- Ein Speditionskaufmann organisiert Transporte im eigenen Namen, haftet aber für fremde Rechnung.
- In Frankreich gelten strenge Regeln aus dem Code des transports – ohne Kenntnisse geht nichts.
- Die Ausbildung erfolgt meist über ein BTS Transport et Prestations Logistiques oder eine Licence Pro.
- Typische Fehler: falsche Frachtführerwahl, unvollständige Dokumente, Haftungslücken.
Warum der Beruf des Speditionskaufmanns in Frankreich so wichtig ist
Manchmal fühlt es sich an, als würden wir durch einen dichten Wald irren, wenn es um die Entscheidungen des Alltags geht – doch mit dem richtigen Blickwinkel und ein paar bewährten Werkzeugen finden wir stets den klarsten Pfad.

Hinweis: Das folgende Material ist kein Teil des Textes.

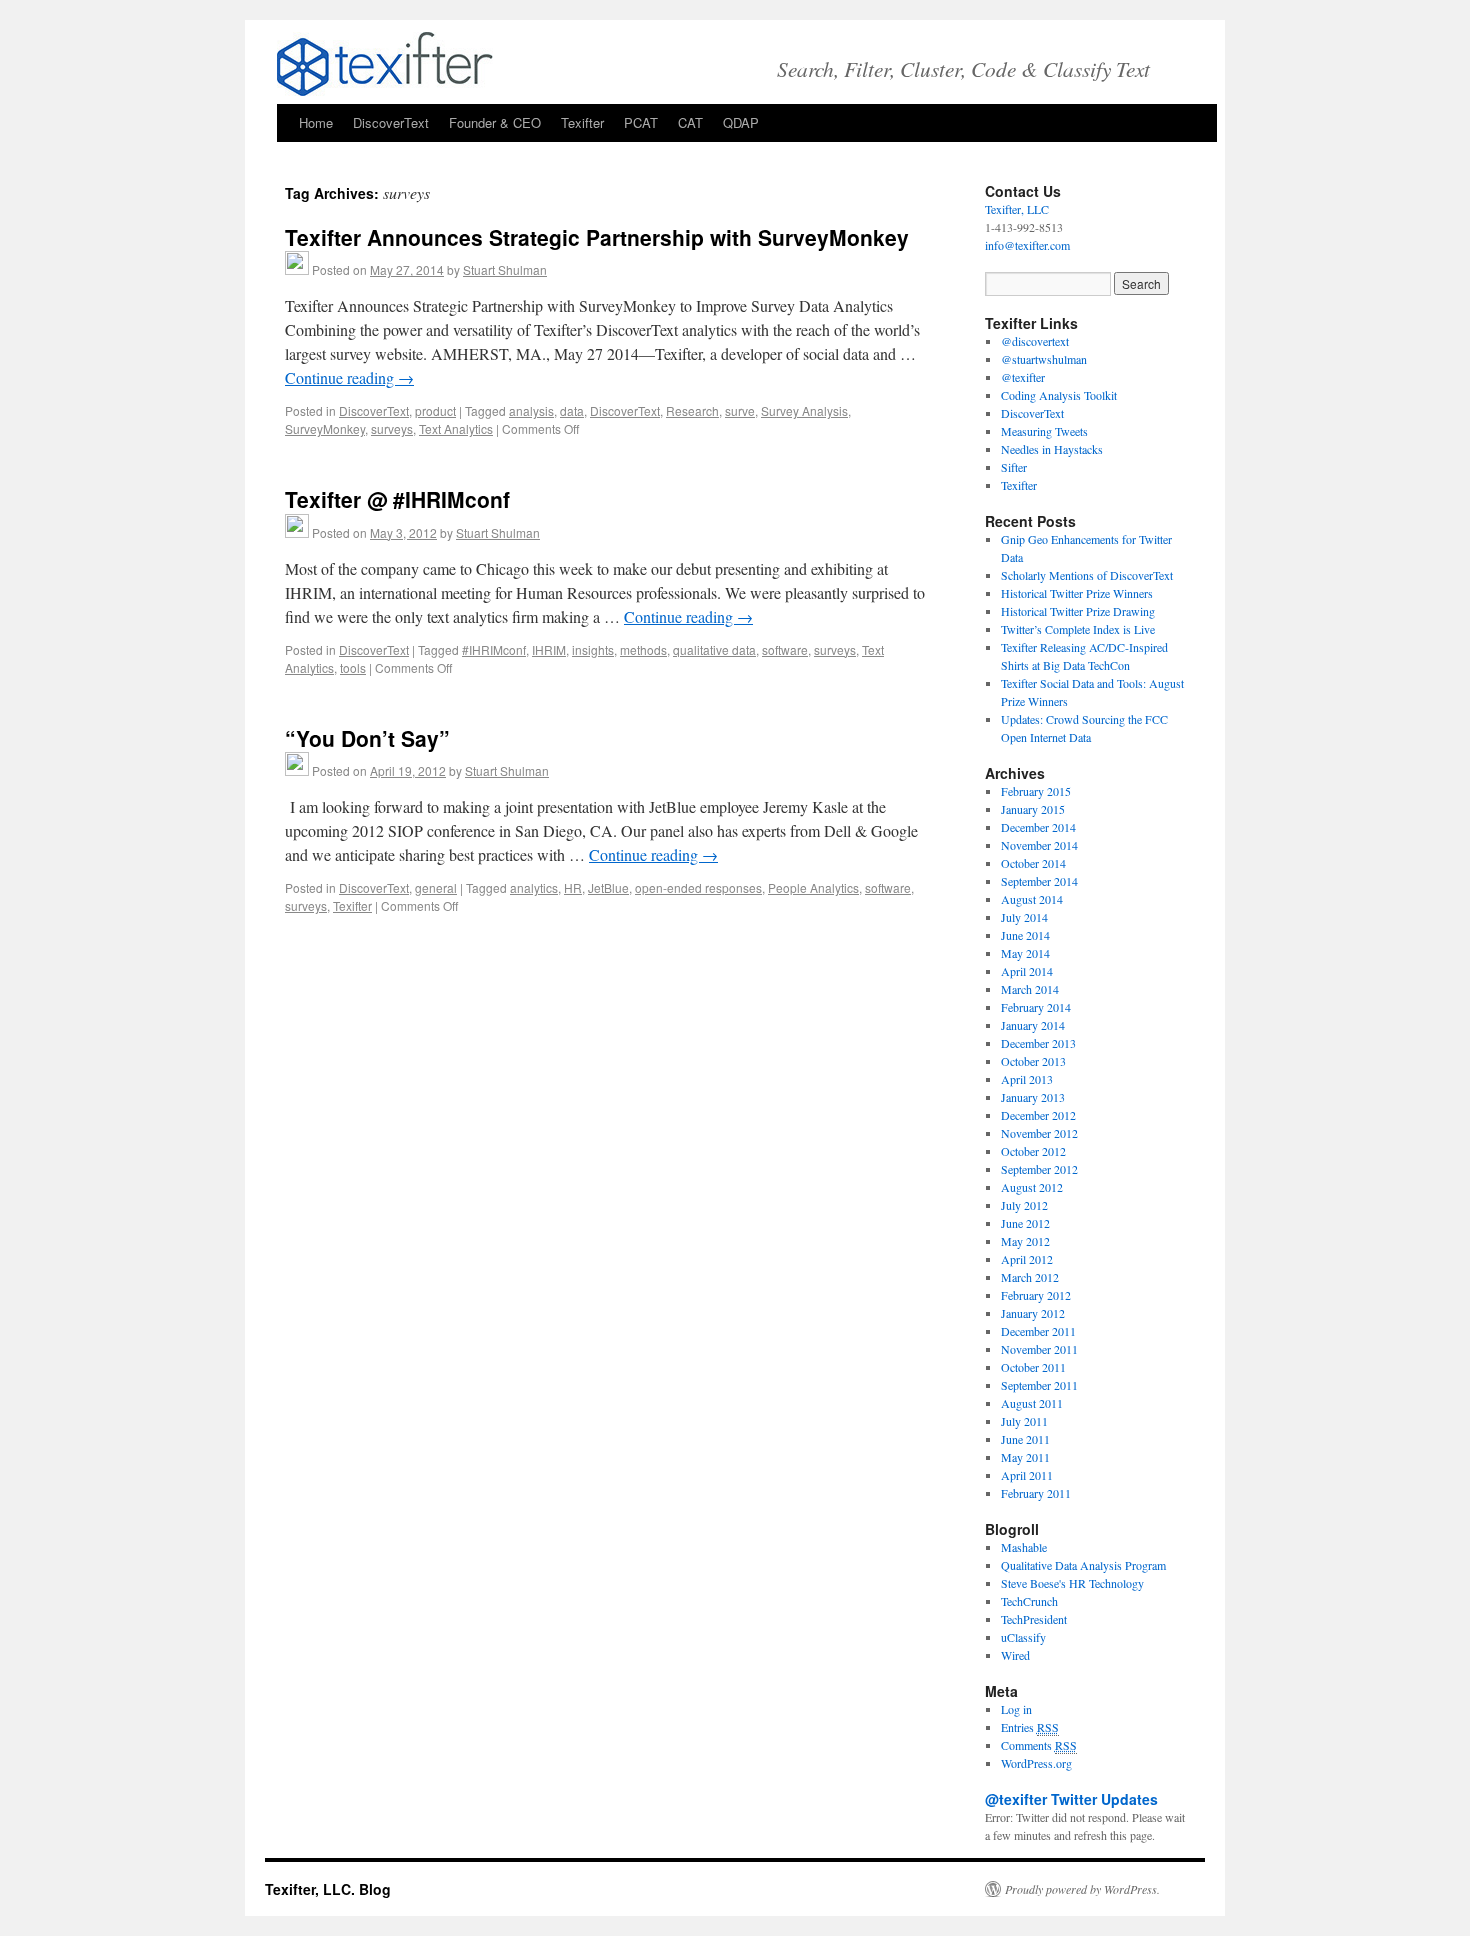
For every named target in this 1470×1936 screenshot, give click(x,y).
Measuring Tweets (1044, 431)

Der internationale Handel lebt von reibungslosen Transportketten. In Frankreich ist der Speditionskaufmann (commissionnaire de transport) der zentrale Organisator. Er plant, koordiniert und überwacht Güterbewegungen. Anders als ein einfacher Frachtführer übernimmt er die volle rechtliche und finanzielle Verantwortung. Angesichts der komplexen französischen Regulierung – dem Code des transports – und der hohen Anforderungen an die Logistik ist dieser Beruf unverzichtbar. Unternehmen, die Waren sicher und termingerecht ans Ziel bringen wollen, brauchen einen kompetenten Spediteur.

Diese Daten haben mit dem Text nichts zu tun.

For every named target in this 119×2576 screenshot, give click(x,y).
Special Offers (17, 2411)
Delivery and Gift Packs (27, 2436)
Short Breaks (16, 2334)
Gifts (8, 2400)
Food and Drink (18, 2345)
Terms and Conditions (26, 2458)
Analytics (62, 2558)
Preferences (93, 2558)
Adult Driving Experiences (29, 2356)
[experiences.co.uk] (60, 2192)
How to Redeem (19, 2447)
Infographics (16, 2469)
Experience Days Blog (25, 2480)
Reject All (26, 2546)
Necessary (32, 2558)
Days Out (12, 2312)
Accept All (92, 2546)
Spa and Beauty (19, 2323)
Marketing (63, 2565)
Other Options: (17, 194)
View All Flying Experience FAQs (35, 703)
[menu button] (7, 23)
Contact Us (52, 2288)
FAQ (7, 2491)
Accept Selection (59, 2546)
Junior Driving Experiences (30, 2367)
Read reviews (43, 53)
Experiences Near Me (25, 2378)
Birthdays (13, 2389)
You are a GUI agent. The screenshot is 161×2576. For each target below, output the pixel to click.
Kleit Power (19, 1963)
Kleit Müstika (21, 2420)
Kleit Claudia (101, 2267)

Deine Checkliste für den erfolgreichen Start als Speditionskaufmann in Frankreich
Hake jeden Punkt ab. So stellst du sicher, dass du alle wichtigen Aspekte verstanden hast.
1. Die genaue Definition und Abgrenzung verstehen
- Was ist ein Speditionskaufmann? Ein Dienstleister, der im eigenen Namen, aber für fremde Rechnung Transporte organisiert. Er haftet für die ordnungsgemäße Durchführung.
- Abgrenzung zum Frachtführer: Der Frachtführer führt den Transport selbst durch (z. B. mit eigenem LKW). Der Speditionskaufmann beauftragt und koordiniert Unterfrachtführer.
- Rechtliche Grundlage in Frankreich: Die Artikel L.132-1 bis L.132-9 des Code des transports definieren seine Pflichten und Haftung.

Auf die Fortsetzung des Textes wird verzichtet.